Por que dívidas com impostos viraram uma bomba-relógio para empresas
Especialistas alertam que empresas podem comprometer o caixa ao negociar débitos fiscais sem análise prévia

A transação tributária — acordo entre contribuintes e o Fisco para encerrar ou evitar disputas judiciais sobre dívidas fiscais — deixou de ser um tema restrito aos departamentos jurídicos e contábeis.

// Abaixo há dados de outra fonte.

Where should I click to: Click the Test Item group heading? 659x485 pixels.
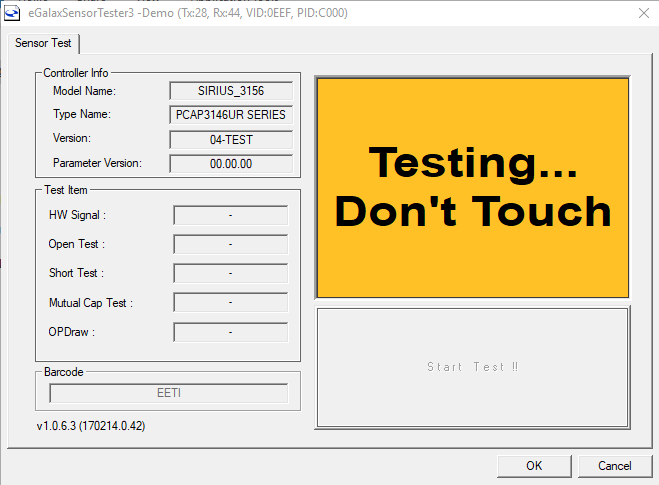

Em meio ao aumento da busca por alternativas para regularizar débitos fiscais, a modalidade tem ganhado espaço entre empresas que precisam reorganizar passivos, preservar caixa e evitar decisões tomadas no impulso.

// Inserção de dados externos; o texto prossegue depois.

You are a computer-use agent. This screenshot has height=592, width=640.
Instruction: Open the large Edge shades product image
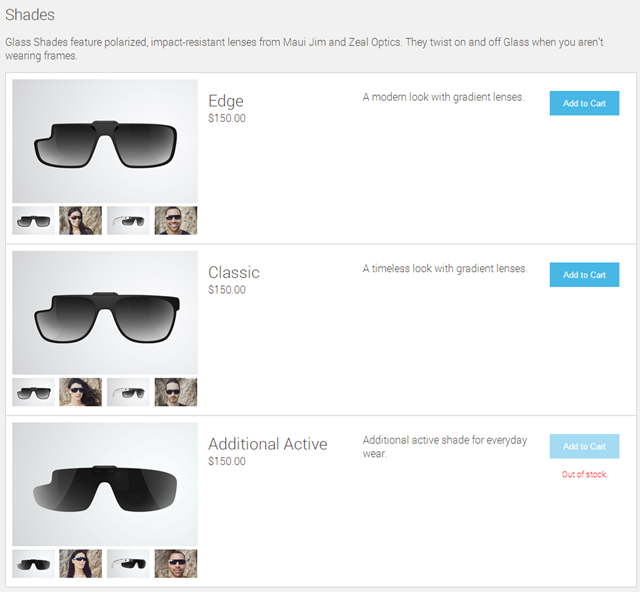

Segundo dados do PGFN em Números 2026, a transação tributária foi responsável pela recuperação de R$ 30,8 bilhões em 2025. O valor representa cerca de 46,6% da recuperação da Dívida Ativa da União no período .

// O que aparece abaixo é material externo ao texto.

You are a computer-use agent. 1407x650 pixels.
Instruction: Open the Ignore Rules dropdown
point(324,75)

Nos últimos cinco anos, o volume acumulado de acordos também chama atenção: foram mais de 3,69 milhões de transações formalizadas, entre modalidades individuais, individuais simplificadas e por adesão.
Dívida fiscal
Para muitas empresas, a dívida com impostos começa como um problema administrativo. Primeiro, um débito acumulado. Depois, um parcelamento. Em seguida, novas obrigações vencendo antes que o caixa consiga se recuperar.
O risco, segundo especialistas, é tratar o passivo tributário apenas como uma conta a pagar, sem avaliar a origem da dívida, possíveis inconsistências, prescrição, créditos disponíveis ou alternativas de negociação.
Diagnóstico antes do parcelamento
Para Diego Cavalcante, CEO da Paypers Intermediação de Negócios, boutique estratégica especializada em crédito, tributação, negociação e inteligência empresarial, o erro de muitos empresários é agir antes de entender o cenário completo.
“O empresário costuma olhar para a dívida tributária apenas pelo valor. Mas o que realmente pesa no caixa é a falta de diagnóstico. Antes de parcelar, renegociar ou comprometer o fluxo financeiro da empresa, é preciso entender se existem caminhos mais estratégicos para tratar esse passivo”, afirma.
Segundo Diego , um diagnóstico tributário permite analisar se a empresa pode revisar débitos, discutir prescrição, identificar créditos, avaliar editais disponíveis e entender se há viabilidade para transação tributária.
Caixa pressionado
A preocupação não está apenas no valor devido, mas no impacto da dívida sobre a operação. Um passivo fiscal mal conduzido pode reduzir a previsibilidade, limitar investimentos, comprometer margem de negociação e dificultar o crescimento da empresa.
“Dívida fiscal mal conduzida pode virar uma âncora. Em muitos casos, o problema não é apenas a dívida, mas a forma como ela está sendo tratada”, explica Diego.
Alternativas
A transação tributária tem se consolidado como uma alternativa para contribuintes regularizarem débitos em condições negociadas com a Administração Pública. Mas especialistas reforçam que cada caso exige análise própria.
Nem toda empresa se enquadra nas mesmas possibilidades. Por isso, o diagnóstico prévio se tornou uma etapa importante para quem busca tomar decisões com mais segurança.